---- PASSAGE GIVEN

The town of Wangaratta in the north of Victoria, Australia, has a population of approximately 19,000, but little does that population realise that one amongst their number is a man who, but for an accident of history, could today be the King of England. This matter was originally researched by the British historian, Dr. Michael Jones, in 2003, and it can be updated with the help of Gale Primary Sources.
The research of Dr. Jones centred on Edward IV, who reigned from 1461 to 1483. It concerned the question of whether this fifteenth-century monarch had been born legitimate and of the royal bloodline. From the time of his birth there were rumours that Edward IV did not meet these prerequisite qualifications for the throne. It was suspected that he had been conceived not by his royal ‘father’, Richard Plantagenet, Duke of York, but pursuant to an affair his mother, Lady Cecily Neville, is thought to have had with an English archer. If this is true, Edward IV was neither legitimate or of royal blood. Contemporary evidence indicating that this may in fact have been the case includes the reputed comment of King Louis XI of France, ‘His name is not King Edward ‒ everybody knows his name is Blaybourne’, which is referred to in The Daily Mail on 20 December 2003 in an article concerned with Dr. Jones’s research.
So widespread was the belief that Edward was illegitimate that in the 1590s Shakespeare put the allegation into the words of his character, Richard III, Edward’s youngest brother (/half-brother). This can be seen in Gale’s Shakespeare Collection, in Act 3, Scene 5 of Richard III:
‘Tell them, when that my mother went with child
Of that insatiate Edward, noble York
My princely father then had wars in France;
And, by true computation of the time,
Found that the issue was not his begot.’[1]
The evidence discovered by Dr. Jones in 2003 goes a long way to proving this historical rumour. It is known that in the summer of 1441 both the King, Richard, and his Queen, Cecily, were in France. They had travelled to the town of Rouen because, elsewhere in France, English forces were doing battle with the French. What Dr. Jones discovered is that, throughout the five-week period during which Edward must have been conceived, Cecily remained in Rouen, whilst Richard was in Pontoise with his forces – a full five days’ march away. Indeed, Dr. Jones found that throughout this five-week period the Register of the Rouen Cathedral provides continual details of prayers being offered for Richard’s safety in Pontoise.

--------

Extend the article on Edward IV's disputed paternity beyond its final sentence, keeping the same tone.

---- INFORMATION SHOWN

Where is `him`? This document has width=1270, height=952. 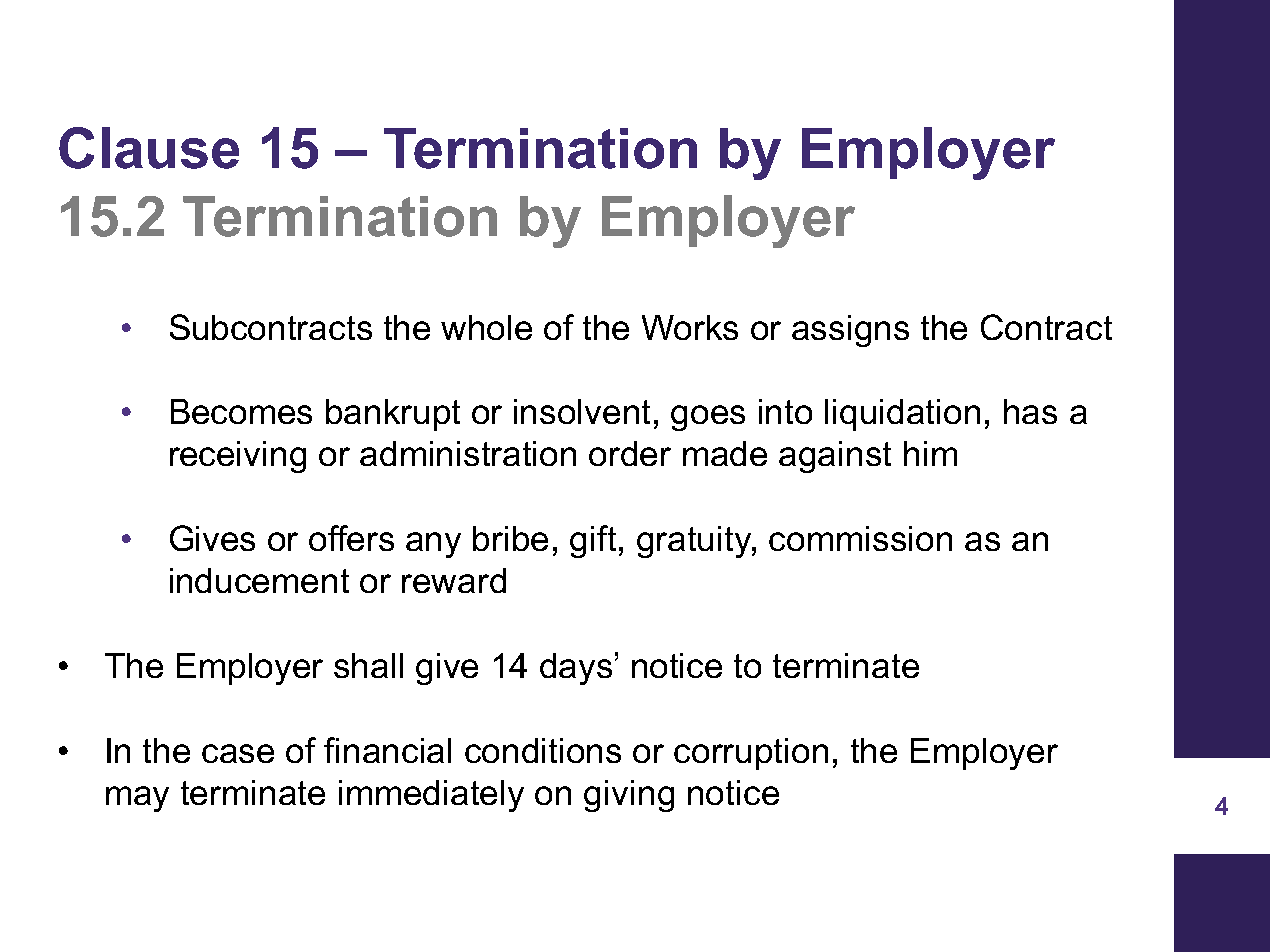
him is located at coordinates (930, 453).
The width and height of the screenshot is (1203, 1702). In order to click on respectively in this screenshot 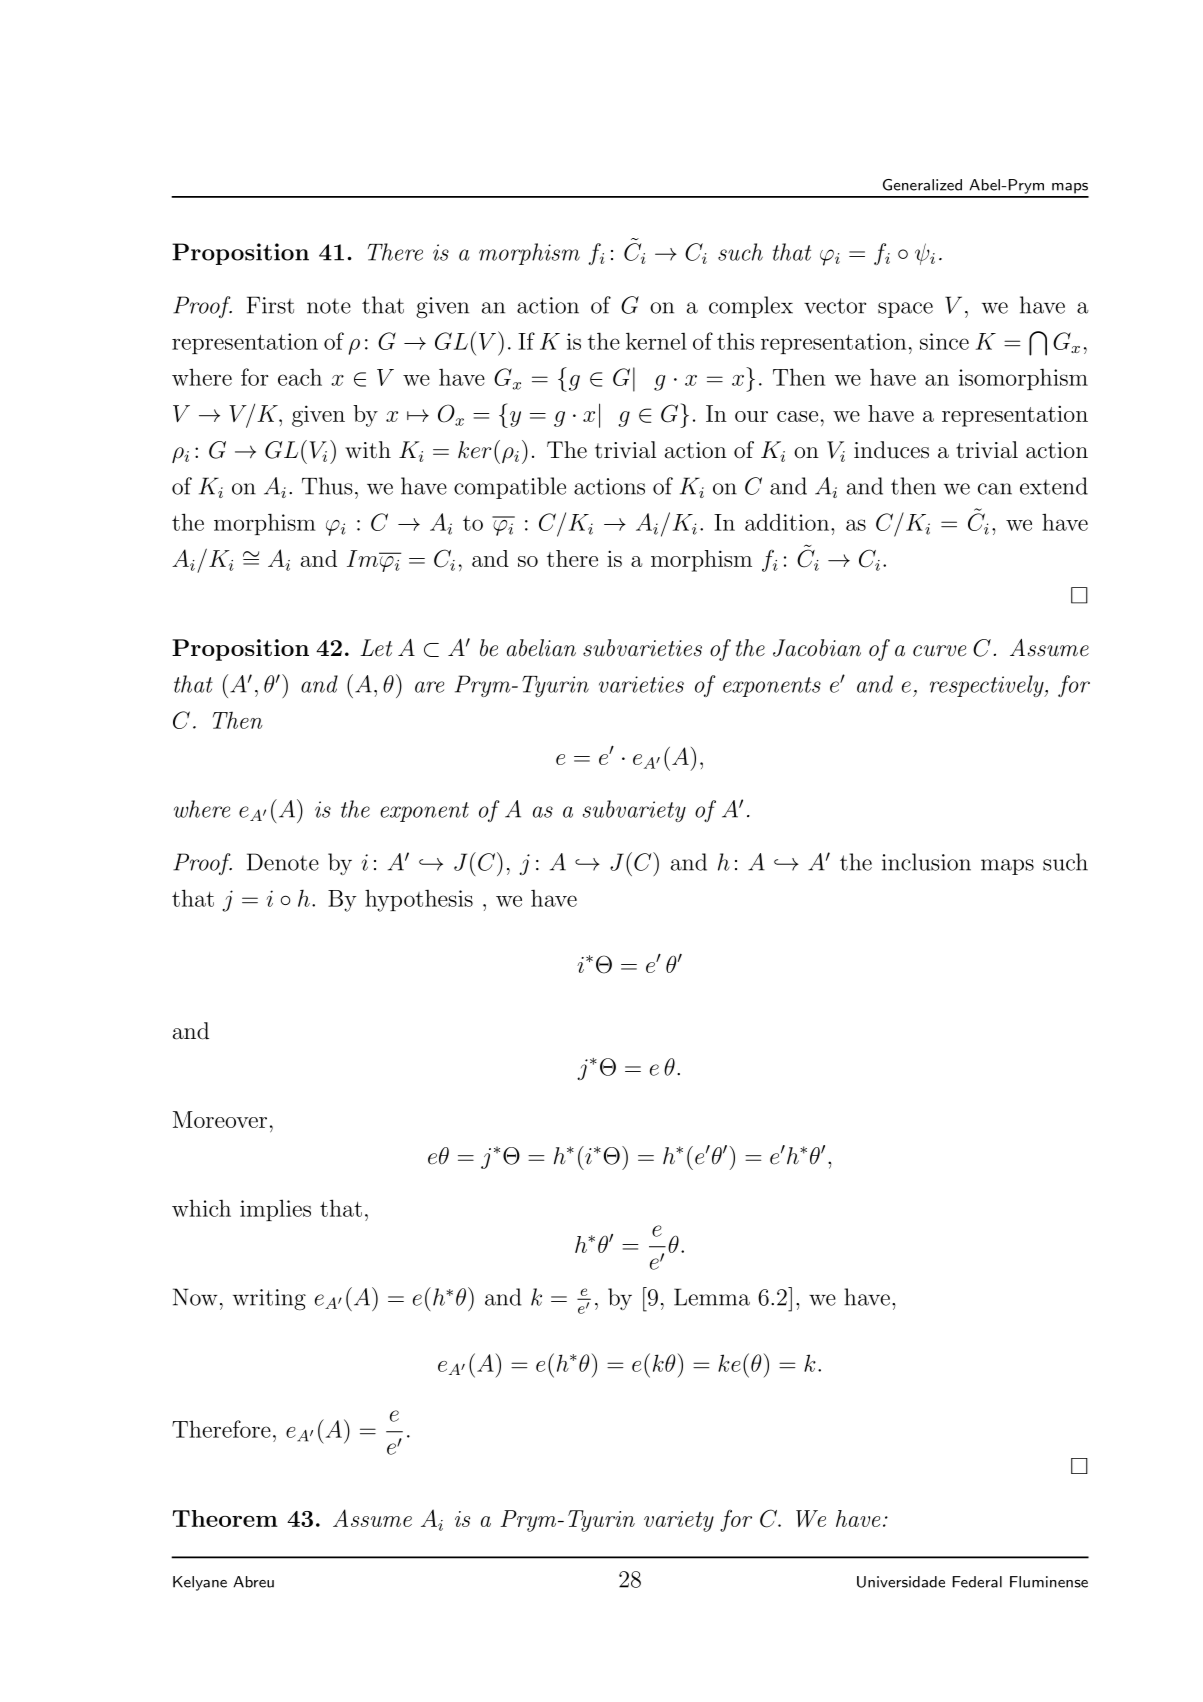, I will do `click(988, 686)`.
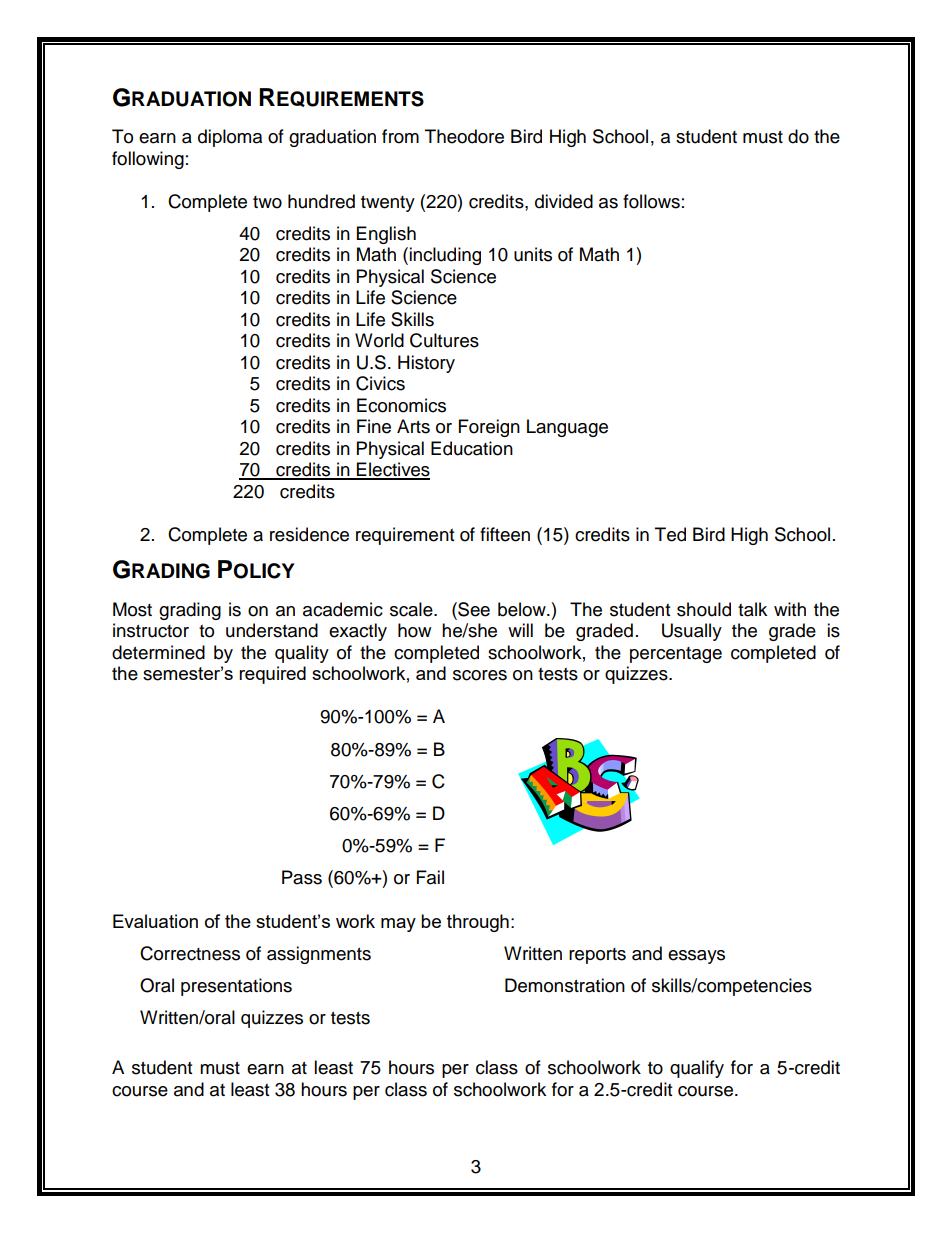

--------

▶ **RESPONSE TO THIS EXERCISE**
Soon after this was uncovered, the news became the subject of a BBC documentary broadcast in 2004 entitled Britain’s Real Monarch. This documentary examines all of the evidence and concludes that from the time of Edward IV, the monarchical line has been ‘built on a lie’.
The documentary also traces the genealogical path the monarchical line should have taken. This genealogical path begins with Richard and Cecily’s first legitimate son, George Duke of Clarence, who had two children. One died but the other, Margaret Pole, Countess of Salisbury, went on to have four sons and one daughter. Later in their lives Margaret and these adult children were all executed by Henry VIII, but by this time one of Margaret’s sons had had a daughter, and that daughter later married into a family by the name of Hastings which had a castle in Ashby-de-la-Zouch in Leicestershire (through marriage, the family later became Abney-Hastings).
This, then, was the legitimate monarchical line up to the time of Elizabeth I, although, according to the documentary, from this time the Abney-Hastings family lost sight of the fact that it had a claim to the throne. It was also a family that had fluctuating fortunes; the BBC documentary traces its subsequent generations, arriving eventually in rural Australia.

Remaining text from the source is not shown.